SOURCE EXTRACT:
>>>

Hidden world of tranquilliser addicts

http://news.bbc.co.uk/hi/english/health/newsid_1325000/1325629.stm

Sunday, 13 May, 2001, 01:39 GMT 02:39 UK

More than a million adults in Britain are hooked on drugs prescribed for them by their GPs, a BBC documentary reveals.

Benzodiazepines, better known as tranquillisers like diazepam and temazepam, are being prescribed in their millions to patients every year.

This is despite repeated warnings issued to doctors about the risks of side effects and dependence.

Strict guidelines about the prescribing of benzodiazepine tranquillisers, issued to all GPs in 1988, have been routinely ignored, BBC One's Panorama has found.

Patients are often kept in ignorance of the fact that the drugs they are being prescribed are known to cause dependence if used beyond the recommended four-week maximum.

Withdrawal can be as painful and as prolonged as that experienced by heroin addicts who try to stop taking the drug.

Long-term problems

Susan Hyatt, from Watford, was prescribed the benzodiazepine, lorazepam, for anxiety three years ago.

She has been slowly coming off the drug over the last 12 months, but every time she cuts down, her symptoms are worse than the original anxiety.

She says: "I have physical symptoms which are the palpitations, hot and cold sweats, shaking, trembling to the psychological symptoms which is I think that I am going to lose it, I think I am going crazy."

Tales of tranquilliser addiction are nothing new.

Back in the early 1980s the hugely popular consumer programme, That's Life, was flooded with letters from viewers complaining about the problems they had encountered with benzodiazepine tranquillisers.

The show's host, Esther Rantzen, says: "This wasn't just, it makes you feel slightly nauseous, this was, these symptoms are wrecking my life, making me feel as if I'm going out of my mind, making my family think that I'm going out of my mind."

In 1988 the government's Committee on the Safety of Medicines finally tried to make doctors change their ways.

Clear prescribing guidelines were sent to every GP in the country.

They stated that benzodiazepines should not be prescribed for longer than four weeks, should be given in the lowest possible dose, and should not be used to treat depression.

<<<

DESCRIPTION OF THE TASK: Please extend the tranquilliser addiction article above, picking up after its final sentence.

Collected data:
>>>

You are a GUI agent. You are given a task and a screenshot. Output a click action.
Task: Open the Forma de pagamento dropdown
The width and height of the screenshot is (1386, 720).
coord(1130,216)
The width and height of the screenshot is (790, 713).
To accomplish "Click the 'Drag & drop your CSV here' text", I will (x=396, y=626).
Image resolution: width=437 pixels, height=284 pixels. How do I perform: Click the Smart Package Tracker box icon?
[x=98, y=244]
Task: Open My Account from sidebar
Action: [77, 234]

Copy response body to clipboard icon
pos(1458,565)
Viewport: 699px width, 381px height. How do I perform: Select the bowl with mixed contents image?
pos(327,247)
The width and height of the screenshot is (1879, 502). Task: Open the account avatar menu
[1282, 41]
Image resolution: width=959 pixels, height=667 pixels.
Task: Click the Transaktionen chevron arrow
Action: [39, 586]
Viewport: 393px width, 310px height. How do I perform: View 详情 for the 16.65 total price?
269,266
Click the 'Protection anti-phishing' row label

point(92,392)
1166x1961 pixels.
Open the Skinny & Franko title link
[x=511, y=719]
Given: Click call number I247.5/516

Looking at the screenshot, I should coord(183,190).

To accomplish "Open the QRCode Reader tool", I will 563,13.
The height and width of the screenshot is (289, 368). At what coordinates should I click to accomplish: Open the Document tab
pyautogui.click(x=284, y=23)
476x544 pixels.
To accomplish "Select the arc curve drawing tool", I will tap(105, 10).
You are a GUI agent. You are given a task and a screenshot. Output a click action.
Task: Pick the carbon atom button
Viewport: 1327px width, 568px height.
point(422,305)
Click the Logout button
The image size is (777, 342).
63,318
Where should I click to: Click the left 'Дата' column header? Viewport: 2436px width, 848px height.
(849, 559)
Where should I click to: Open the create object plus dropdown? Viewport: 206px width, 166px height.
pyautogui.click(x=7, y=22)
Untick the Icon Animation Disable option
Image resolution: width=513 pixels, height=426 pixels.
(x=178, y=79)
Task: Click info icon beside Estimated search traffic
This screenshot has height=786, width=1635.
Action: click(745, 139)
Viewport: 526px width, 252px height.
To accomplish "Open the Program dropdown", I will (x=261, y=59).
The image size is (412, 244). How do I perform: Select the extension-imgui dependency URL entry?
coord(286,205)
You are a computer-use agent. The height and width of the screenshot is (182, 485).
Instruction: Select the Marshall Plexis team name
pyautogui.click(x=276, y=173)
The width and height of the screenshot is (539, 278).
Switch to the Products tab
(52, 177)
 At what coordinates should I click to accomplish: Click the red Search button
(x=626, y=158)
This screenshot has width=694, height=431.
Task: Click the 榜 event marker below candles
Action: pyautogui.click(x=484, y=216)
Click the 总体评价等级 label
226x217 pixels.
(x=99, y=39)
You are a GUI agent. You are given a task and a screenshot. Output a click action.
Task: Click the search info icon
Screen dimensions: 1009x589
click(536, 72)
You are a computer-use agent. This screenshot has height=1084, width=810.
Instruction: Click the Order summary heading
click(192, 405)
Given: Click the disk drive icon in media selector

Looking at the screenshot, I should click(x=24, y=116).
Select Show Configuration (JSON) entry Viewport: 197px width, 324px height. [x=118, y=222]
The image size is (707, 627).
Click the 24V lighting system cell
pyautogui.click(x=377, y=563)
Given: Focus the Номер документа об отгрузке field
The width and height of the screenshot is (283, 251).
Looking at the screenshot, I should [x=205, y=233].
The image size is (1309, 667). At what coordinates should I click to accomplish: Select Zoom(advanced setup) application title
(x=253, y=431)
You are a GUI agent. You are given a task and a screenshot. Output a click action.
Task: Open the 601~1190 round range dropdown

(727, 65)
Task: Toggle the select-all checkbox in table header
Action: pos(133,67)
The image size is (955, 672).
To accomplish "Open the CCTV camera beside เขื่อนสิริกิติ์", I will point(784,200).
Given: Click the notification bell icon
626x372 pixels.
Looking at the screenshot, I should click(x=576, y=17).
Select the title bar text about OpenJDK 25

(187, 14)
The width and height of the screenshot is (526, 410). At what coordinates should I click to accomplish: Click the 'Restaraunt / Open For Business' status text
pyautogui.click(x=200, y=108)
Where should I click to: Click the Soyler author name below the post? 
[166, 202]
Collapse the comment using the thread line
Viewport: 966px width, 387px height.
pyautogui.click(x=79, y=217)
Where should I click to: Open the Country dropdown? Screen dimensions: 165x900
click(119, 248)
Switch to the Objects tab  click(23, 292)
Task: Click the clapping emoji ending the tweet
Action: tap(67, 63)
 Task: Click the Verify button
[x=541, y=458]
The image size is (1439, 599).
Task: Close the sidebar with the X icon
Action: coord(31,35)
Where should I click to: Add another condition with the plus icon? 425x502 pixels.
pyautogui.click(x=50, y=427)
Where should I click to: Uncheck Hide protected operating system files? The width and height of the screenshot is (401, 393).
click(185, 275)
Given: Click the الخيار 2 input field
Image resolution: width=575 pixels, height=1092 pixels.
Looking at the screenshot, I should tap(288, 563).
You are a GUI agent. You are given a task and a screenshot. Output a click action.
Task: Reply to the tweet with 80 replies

<<<

WRITTEN ANSWER:
However, 13 years on, the Department of Health could not tell Panorama how many patients have been on drugs for longer than the recommended four weeks.

Professor Louis Appleby, the government's Mental Health Czar, admits there is a problem with GP's adhering to the guidelines.

He says: "Prescribing practice changes slowly and I suppose that's one of the lessons of this whole disaster."

Reporter Shelley Jofre talks to a number of long-term users in the programme.

These range from a teenager prescribed two different benzodiazepines over the last four years, to an 86-year-old who has been using temazepam for over 30 years non-stop.

Jim Kennedy, from the Royal College of General Practitioners, admits there is still a significant continuing problem.

He says: "(We) continue to raise awareness of this issue and reduce prescribing of these drugs to appropriate use, but it is a very long struggle."

But across the country, counselling and support services are stretched to the limit.

Pam Armstrong runs Counselling and Involuntary Tranquilliser Addiction.

However, with no government funding they can only afford to operate their helpline for a few hours a day.

She says: "We could work all the hours we could stay open, and the phone rings non-stop. There's no doubt there's a demand.

"But I don't know really, there just doesn't seem to be the recognition by the government that would fund us."